## TASK BRIEF
Please transcribe every record below exactly as it appears.

## Stored items

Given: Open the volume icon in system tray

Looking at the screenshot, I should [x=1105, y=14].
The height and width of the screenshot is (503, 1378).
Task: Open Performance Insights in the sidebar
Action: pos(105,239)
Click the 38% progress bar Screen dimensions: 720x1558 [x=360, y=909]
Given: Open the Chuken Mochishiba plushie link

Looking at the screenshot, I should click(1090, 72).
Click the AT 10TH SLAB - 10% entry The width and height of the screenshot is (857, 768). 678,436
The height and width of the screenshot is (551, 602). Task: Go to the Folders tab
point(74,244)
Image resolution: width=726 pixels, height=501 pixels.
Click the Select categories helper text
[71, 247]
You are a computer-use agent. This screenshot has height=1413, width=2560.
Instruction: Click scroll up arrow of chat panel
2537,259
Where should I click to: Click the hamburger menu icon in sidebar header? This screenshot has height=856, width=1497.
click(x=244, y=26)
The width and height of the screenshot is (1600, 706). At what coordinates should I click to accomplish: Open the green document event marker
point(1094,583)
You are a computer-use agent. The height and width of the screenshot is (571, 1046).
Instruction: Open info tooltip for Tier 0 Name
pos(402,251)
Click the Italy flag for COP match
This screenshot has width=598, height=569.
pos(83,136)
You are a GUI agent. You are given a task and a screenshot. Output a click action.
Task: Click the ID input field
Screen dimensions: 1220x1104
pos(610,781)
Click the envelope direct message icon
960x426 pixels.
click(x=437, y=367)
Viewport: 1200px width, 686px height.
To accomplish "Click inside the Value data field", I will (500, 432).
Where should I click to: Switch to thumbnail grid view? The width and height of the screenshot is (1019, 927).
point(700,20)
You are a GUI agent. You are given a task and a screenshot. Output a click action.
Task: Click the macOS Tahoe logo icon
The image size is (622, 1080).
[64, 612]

## TASK ANSWER
Given: Open the volume icon in system tray

Looking at the screenshot, I should [x=1105, y=14].
The height and width of the screenshot is (503, 1378).
Task: Open Performance Insights in the sidebar
Action: pos(105,239)
Click the 38% progress bar Screen dimensions: 720x1558 [x=360, y=909]
Given: Open the Chuken Mochishiba plushie link

Looking at the screenshot, I should click(1090, 72).
Click the AT 10TH SLAB - 10% entry The width and height of the screenshot is (857, 768). 678,436
The height and width of the screenshot is (551, 602). Task: Go to the Folders tab
point(74,244)
Image resolution: width=726 pixels, height=501 pixels.
Click the Select categories helper text
[71, 247]
You are a computer-use agent. This screenshot has height=1413, width=2560.
Instruction: Click scroll up arrow of chat panel
2537,259
Where should I click to: Click the hamburger menu icon in sidebar header? This screenshot has height=856, width=1497.
click(x=244, y=26)
The width and height of the screenshot is (1600, 706). At what coordinates should I click to accomplish: Open the green document event marker
point(1094,583)
You are a computer-use agent. The height and width of the screenshot is (571, 1046).
Instruction: Open info tooltip for Tier 0 Name
pos(402,251)
Click the Italy flag for COP match
This screenshot has width=598, height=569.
pos(83,136)
You are a GUI agent. You are given a task and a screenshot. Output a click action.
Task: Click the ID input field
Screen dimensions: 1220x1104
pos(610,781)
Click the envelope direct message icon
960x426 pixels.
click(x=437, y=367)
Viewport: 1200px width, 686px height.
To accomplish "Click inside the Value data field", I will (500, 432).
Where should I click to: Switch to thumbnail grid view? The width and height of the screenshot is (1019, 927).
point(700,20)
You are a GUI agent. You are given a task and a screenshot. Output a click action.
Task: Click the macOS Tahoe logo icon
The image size is (622, 1080).
[64, 612]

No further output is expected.